SUPPLIED TEXT >>
==============================

Walk past the Hotel Nash on Washington Avenue in South Beach and you just might miss it. Just inside the lobby and down the stairs is one of the hottest dinning rooms in Miami, even after nine years. Mark Militello's original restaurant was in North Miami, but the SoBe location was irresistible. Too bad the place is hidden away. The whole world ought to know about the clever and creative cooking here.
The dining room is beautiful, but a bit dark. Perhaps it's the feeling of dropping down the rabbit hole you get as you descend the stairs from the lobby. In any event, the tables to ask for are the ones right by the windows, so you will at least have some light. If the weather is cooperative, there's a seductive little terrace too.
The menu does change frequently, so you may well find it completely different from what I shall describe below. The dinner menu is also far more extensive (and expensive too) than the lunch menu, a veritable bargain for the quality of cooking here. Mark Militello is no longer directly overseeing the kitchen himself, but chef Larry LaValley shows great promise.
We didn't actually have a first course, having indulged in a late continental breakfast at our hotel. Nonetheless, we might have tried the Organic Arugula with Roasted Sweet Peppers ($9.00) with caper berries and parmesan. The Warm Mozzarella wrapped in Prosciutto ($11.00) with grilled eggplant and tomato looked promising too. Only the salad of baby Lettuce, Frisee and Pear ($9.00) with spiced pecans and gorgonzola dressing seemed more prosaic.
Instead, we plowed on to the main course, stopping only to indulge in the wonderful bread basket. This bread was so good that we had to ask for another basket of the fresh, hot rolls.
The Doc had the Baby Artichoke and Roasted Tomato Frittata ($12.00) with fines herbs and parmesan cheese. The frittata was much larger than I expected. My fork strayed over to her plate to try a couple of bites after she had given up. Not that it was bad at all, she was merely saving room for dessert.

==============================

PROVIDED DATA >>
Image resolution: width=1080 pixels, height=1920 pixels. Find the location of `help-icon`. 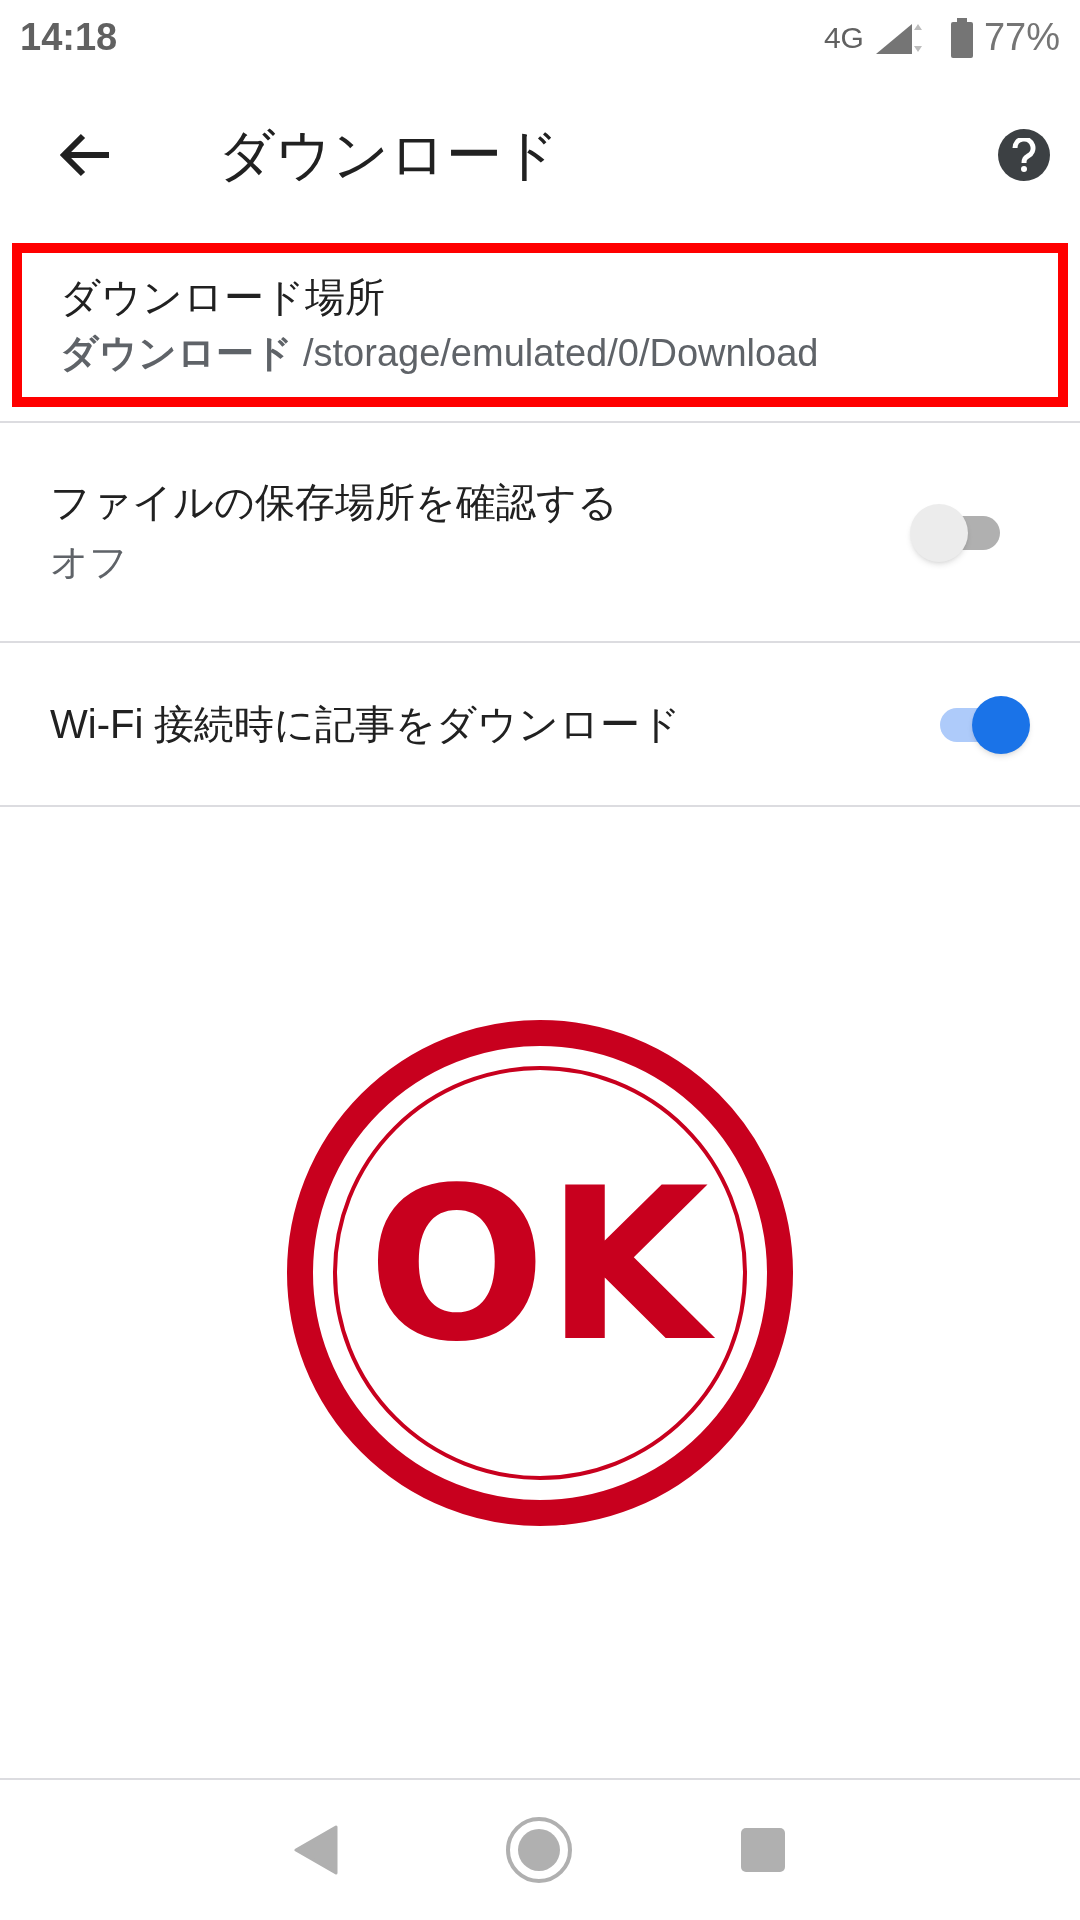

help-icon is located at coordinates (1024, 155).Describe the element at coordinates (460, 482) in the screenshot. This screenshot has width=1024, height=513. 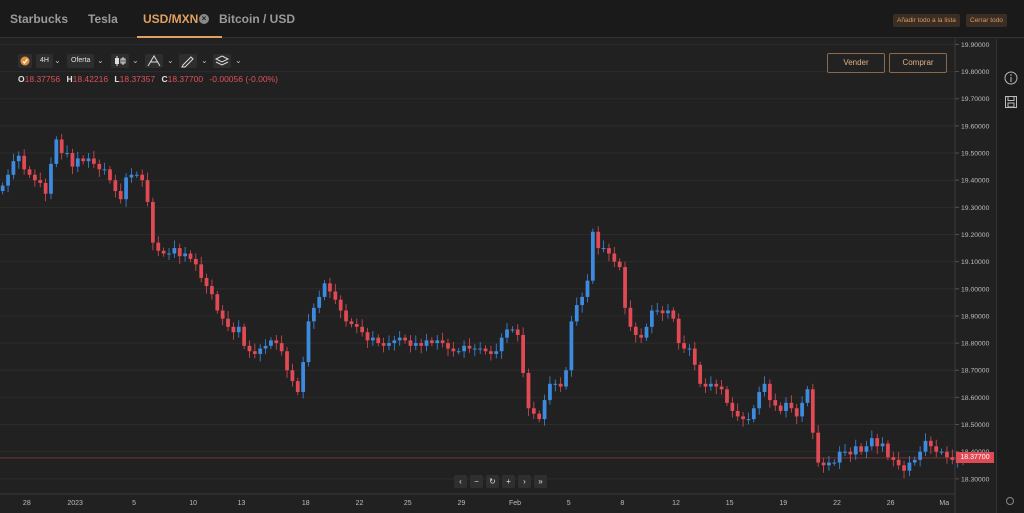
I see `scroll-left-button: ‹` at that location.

==============================

ASSIGNED TASK >>
Summarize the restaurant review above in two sentences.

RESULT OF THIS EXERCISE >>
The review describes a restaurant hidden down the stairs from the lobby of the Hotel Nash in South Beach, where the dining room is beautiful but a bit dark and the window tables are the ones to request. The menu changes often, and after skipping a first course the diners enjoyed the bread basket so much that they asked for a second one, while the Doc had a baby artichoke and roasted tomato frittata that was larger than expected.